Y es que en Arguedas y los autores andinos mencionados, junto con el valor de la solidaridad (unido a la reciprocidad), el otro gran principio cultural es la relación armoniosa con la naturaleza, no reducida a recursos que explotar y depredar (como han sido el oro y la plata, el guano y el salitre, el caucho y los bosques de maderas finas, la coca envilecida por el narcotráfico), sino percibida como Madre de la Vida, como un cosmos al cual pertenecemos los seres existentes.

ALARMA ECOLÓGICA
La conciencia ecológica del peligro en que se encuentra nuestro planeta, depredado y contaminado, con numerosas especies extintas o en vías de extinción, ha fructificado en valiosos libros publicados en las tres últimas décadas.

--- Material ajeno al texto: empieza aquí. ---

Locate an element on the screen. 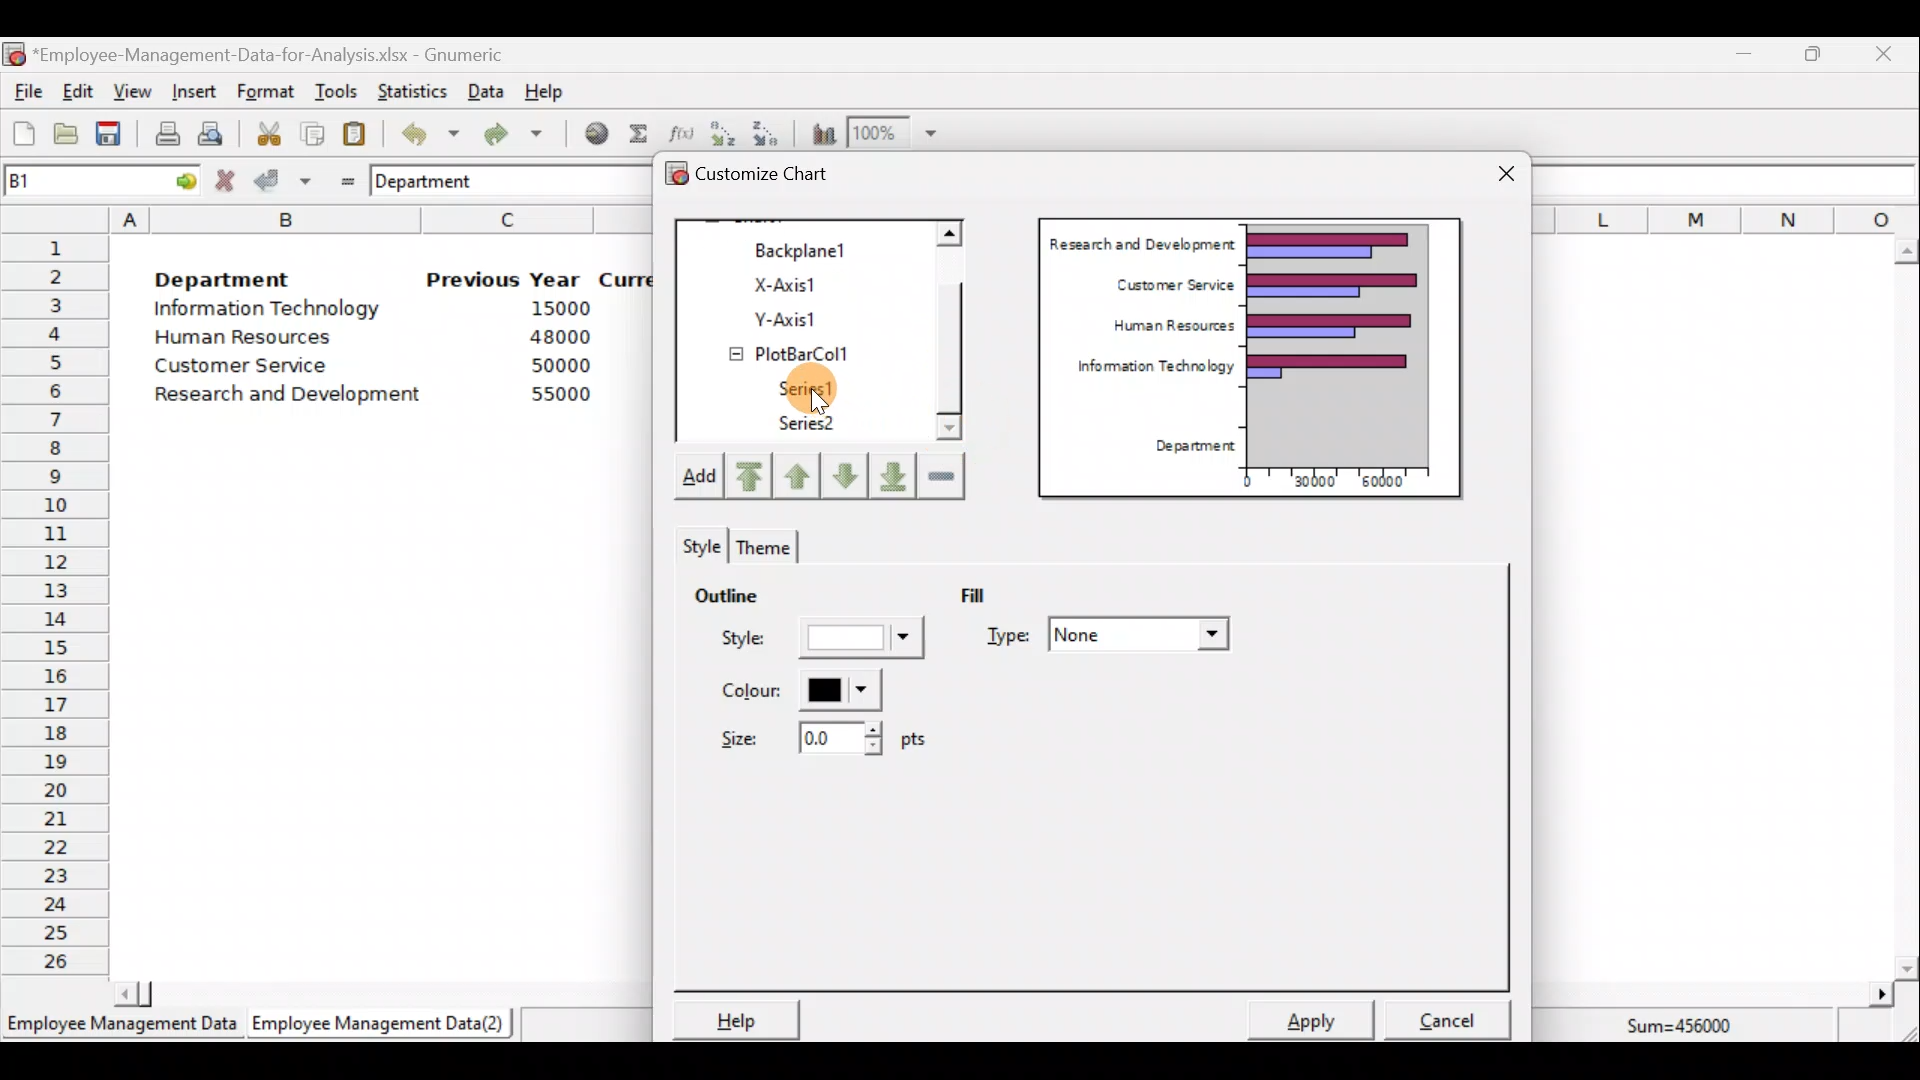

Pongamos de relieve a Doris Moromisato, una de las mejores voces femeninas del Perú: se nutre de sus vivencias campestres en Chambala, con resonancias de la visión indígena, y asume su herencia cultural okinawense; canta a la naturaleza en todos sus libros, convirtiendo ese telurismo en el centro de su poemario más reciente: “Paisaje terrestre” (2007).

Además, Moromisato ha sido la principal gestora de una serie de plaquetas de poesía publicadas en homenaje a la naturaleza, presentadas el Día de la Tierra con recitales colectivos; una labor conjugada con el Movimiento “Poetas por la Tierra” RENACE-PERU.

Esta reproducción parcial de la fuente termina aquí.